NEW YORK (GenomeWeb) – Researchers at the Wellcome Sanger Institute and the University of Cambridge have developed a machine learning tool to predict the exact mutations that can result in a cell from CRISPR-Cas9 gene editing, based on the sequence of DNA being edited and the guide RNA (gRNA) being used.
As they reported today in Nature Biotechnology, the researchers systematically studied edits generated by 41,630 gRNAs in synthetic constructs, in a range of genetic backgrounds and using various CRISPR-Cas9 reagents. In total, they gathered data for more than 109 mutational outcomes and found that single-base insertions, short deletions, or longer microhomology-mediated deletions made up the majority of the resulting mutations.
"Each gRNA has an individual cell-line-dependent bias toward particular outcomes," the authors wrote. "We uncover sequence determinants of the mutations produced and use these to derive a predictor of Cas9 editing outcomes. Improved understanding of sequence repair will allow better design of gene editing experiments."
The researchers began by designing an assay to measure a large number of repair outcomes at once. They generated several libraries of gRNA-target pairs with the total of more than 40,000 constructs, delivered them into cells, and then sequenced the cells at high coverage to measure the frequency of insertions and deletions that had occurred. They observed that the assay faithfully and reproducibly captured most endogenous mutational outcomes.
The researchers then went on to survey a collection of 6,568 gRNAs that target human genes and found single-nucleotide insertions and deletions to be most common, with larger insertions occurring only rarely. They also saw that shorter deletions occurred more often than longer ones, but that a long tail of larger deletion events was present.
"Despite shorter deletions being more frequent, most of the Cas9-generated mutations (58 percent) resulted in a deletion of at least three base pairs. About half of these (31 percent of the total) occurred between repeating sequences of at least 2 [nucleotides] ('microhomology')," the authors wrote, adding that deletions of one or two base pairs made up 18 percent of the observed mutations, and that insertions of a single base made up 13 percent. Larger insertions were rare at 3 percent.
Overall, half of the measured gRNAs had a single outcome that contributed at least 20 percent of the observations, and 11 percent of them had an outcome that contributed at least 40 percent of the observed mutations, according to the researchers.
"Together with evidence of profile reproducibility above, this paints a picture of a complex yet not completely random repair process for Cas9-generated breaks," the authors wrote. "Repair outcomes depend on local sequence properties."

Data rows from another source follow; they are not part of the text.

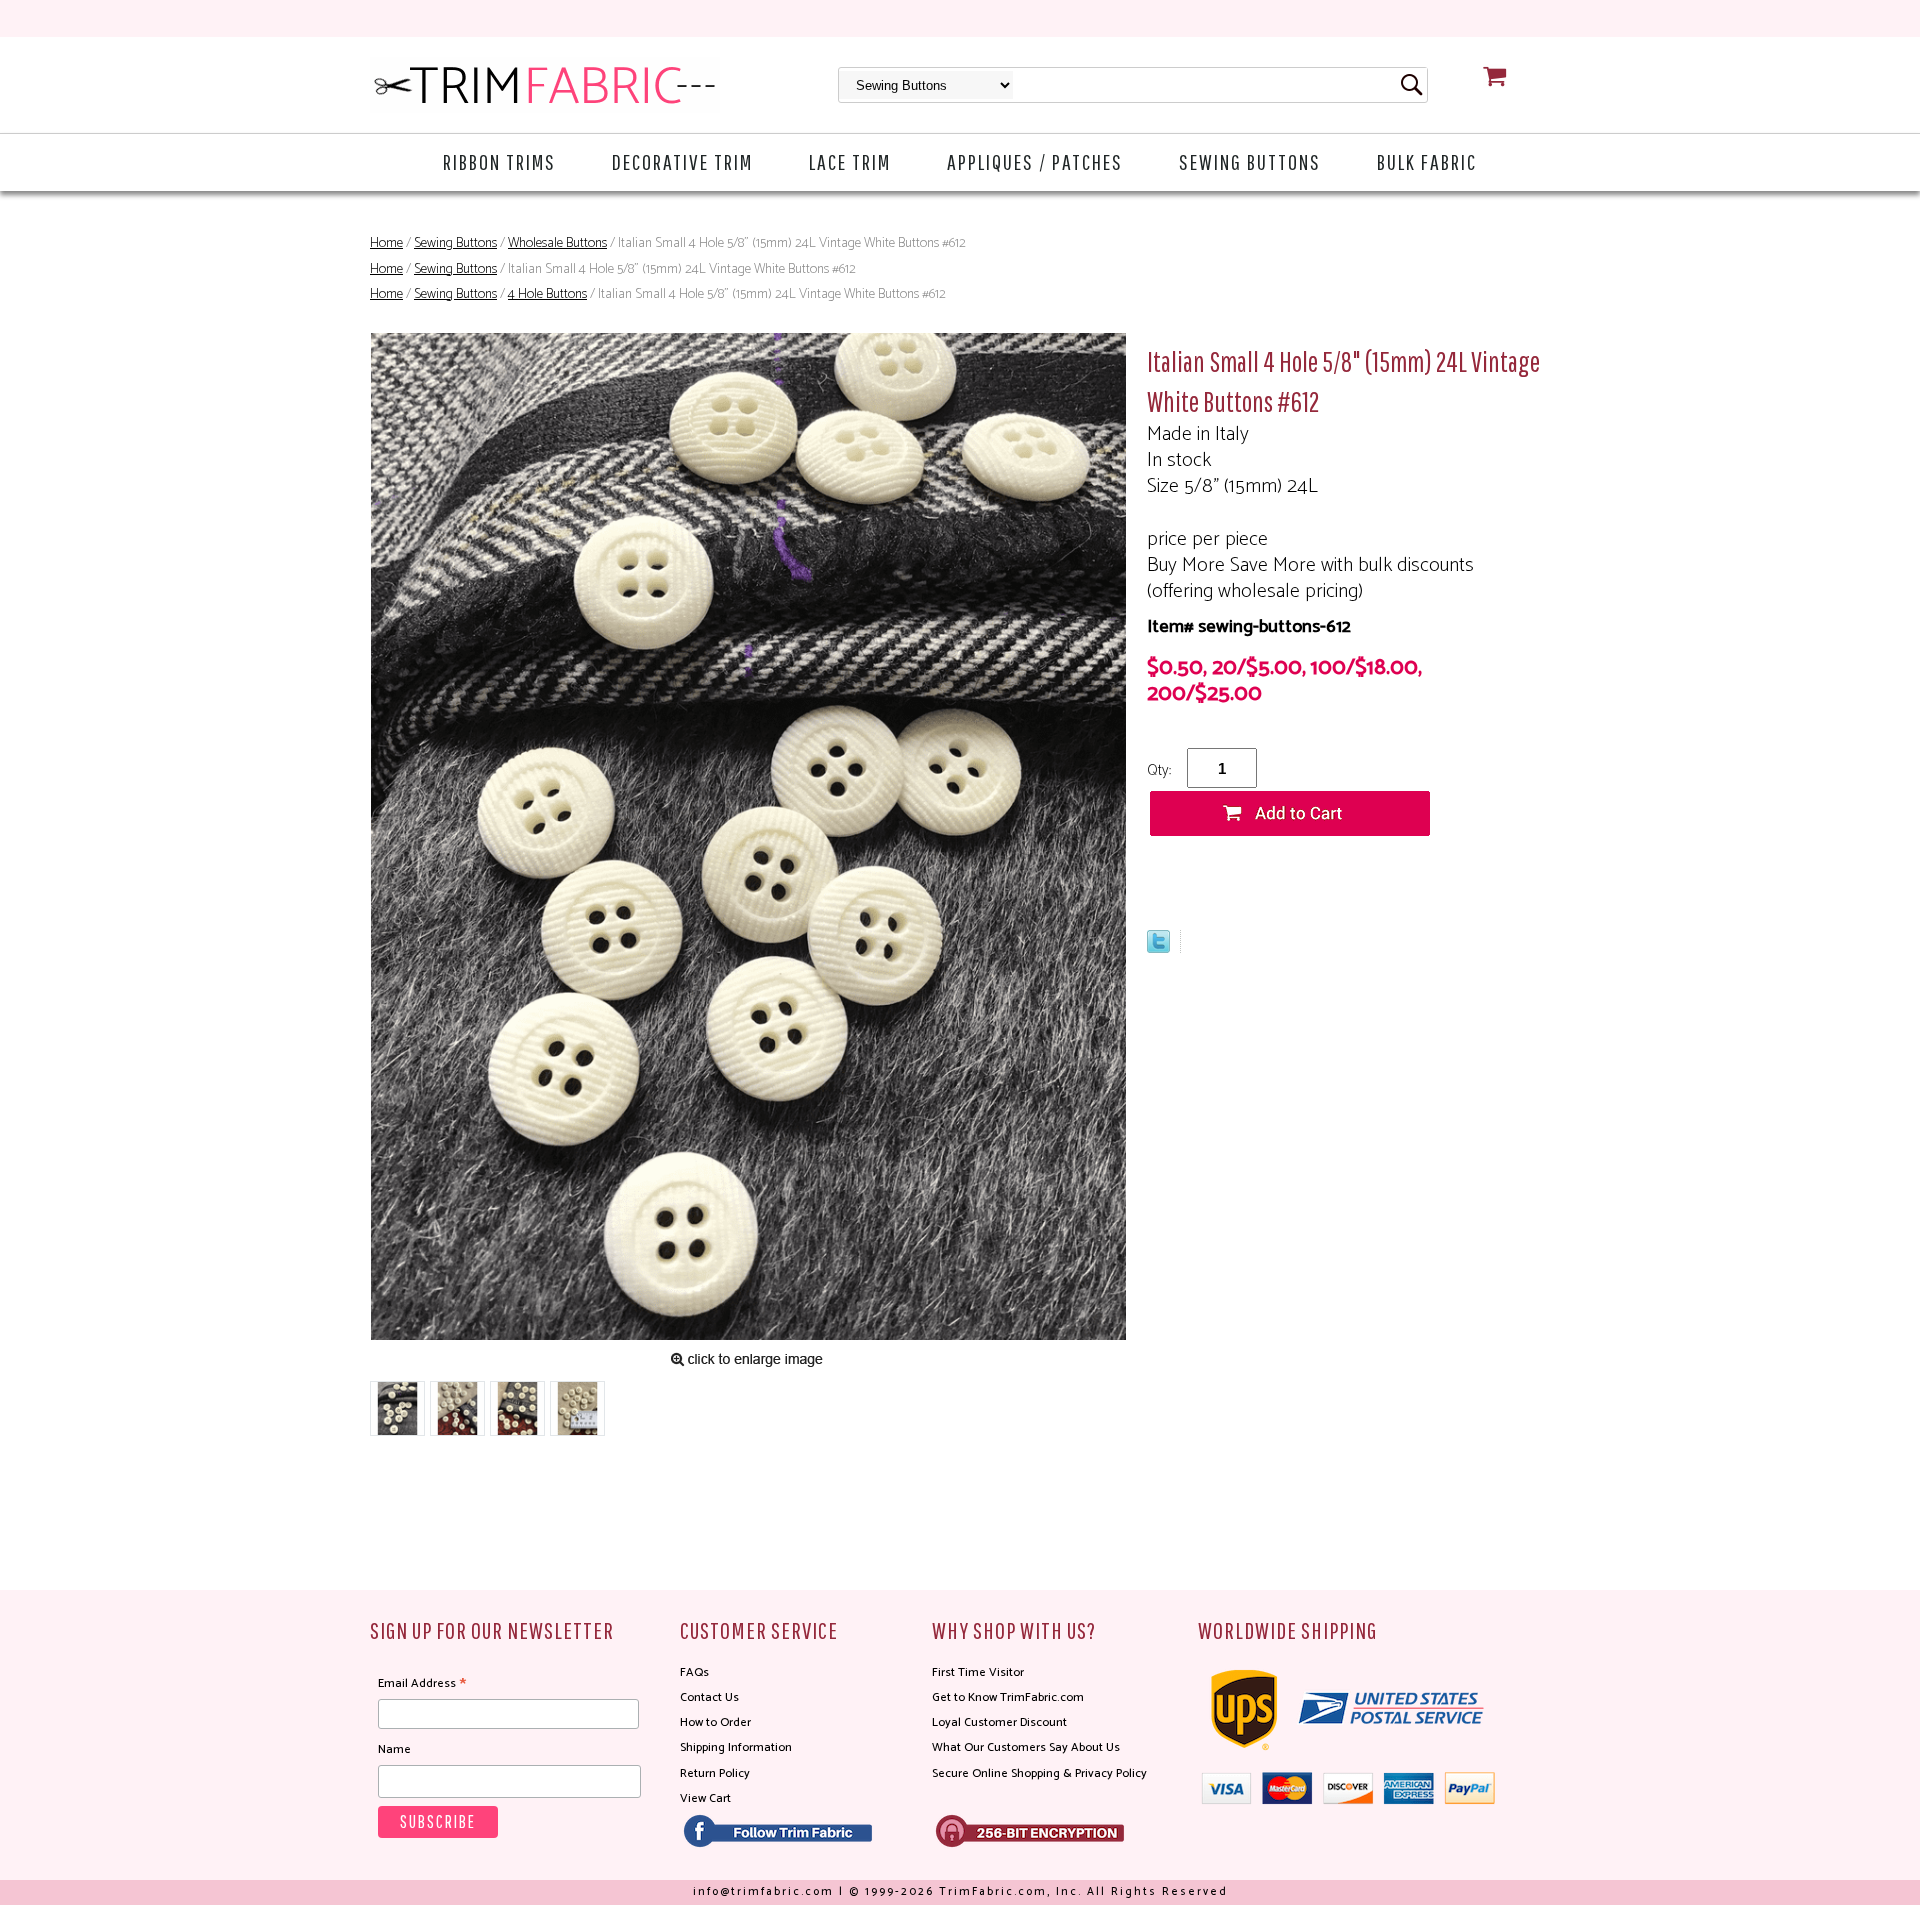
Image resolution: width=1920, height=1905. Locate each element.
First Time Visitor (978, 1672)
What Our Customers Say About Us (1026, 1747)
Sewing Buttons (1250, 161)
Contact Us (709, 1697)
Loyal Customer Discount (999, 1722)
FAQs (694, 1672)
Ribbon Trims (499, 161)
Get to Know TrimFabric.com (1008, 1697)
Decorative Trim (682, 161)
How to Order (715, 1722)
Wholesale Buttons (557, 243)
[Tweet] (1158, 948)
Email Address (422, 1684)
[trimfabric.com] (545, 85)
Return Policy (715, 1773)
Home (386, 243)
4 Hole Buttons (547, 294)
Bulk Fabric (1427, 161)
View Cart (705, 1798)
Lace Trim (850, 161)
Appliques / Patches (1035, 161)
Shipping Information (736, 1747)
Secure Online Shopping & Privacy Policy (1039, 1773)
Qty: (1159, 770)
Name (394, 1749)
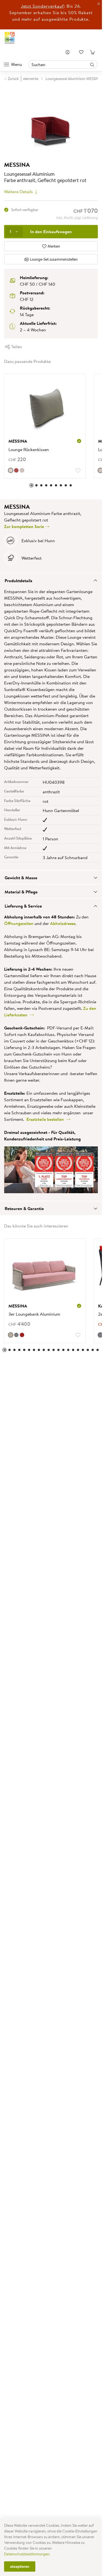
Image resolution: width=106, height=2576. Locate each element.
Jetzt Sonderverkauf (42, 6)
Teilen (16, 347)
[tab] (51, 580)
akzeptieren (19, 2566)
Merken (53, 246)
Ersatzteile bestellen (46, 1119)
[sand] (22, 470)
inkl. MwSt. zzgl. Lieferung (77, 217)
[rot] (22, 1335)
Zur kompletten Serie (24, 526)
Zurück (13, 78)
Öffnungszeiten (18, 923)
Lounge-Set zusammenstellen (53, 259)
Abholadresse (62, 923)
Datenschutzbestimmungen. (27, 2554)
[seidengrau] (10, 1335)
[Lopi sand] (10, 470)
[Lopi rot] (16, 470)
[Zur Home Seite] (9, 38)
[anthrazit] (16, 1335)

These observations and those from follow-on experiments suggested to the researchers that mutations generated by Cas9 ought to be predictable from sequence alone. To test this hypothesis, they developed a computational predictor of the mutational outcomes of a given gRNA, which they called FORECasT (favored outcomes of repair events at Cas9 targets).
They began by generating candidate mutations for each gRNA and deriving features for them based on local sequence characteristics. They then split the set of available gRNAs into training, validation and test sets, and trained a multi-class logistic regression model, and found that it achieved "good accuracy" not only on the K562 cells that it was trained on, but on other cell lines as well.
The team has made the predictor available as a web tool at and as a command line tool on GitHub.
"The Cas9-generated alleles show strong sequence-dependent biases that are reproducible and predictable for dominant categories of mutation … despite some variability between genetic backgrounds and species," the authors concluded.
They also noted that genetic diseases such as Huntington's disease or fragile X syndrome — which are due to expansions of short tandem repeats — are potential candidates for microhomology-mediated repair with Cas9 editing, especially as a future therapy might only involve a contraction of these expansions without a need to replace the malfunctioning allele. "Indeed, a few preliminary efforts in this direction have already given promising results, but given the possible unintentional genomic damage, utmost rigor is required to demonstrate safety before any applications in humans," the researchers added. "The data and model presented here will help in guiding gRNA design towards the desired outcomes for genome-wide screens and custom edits."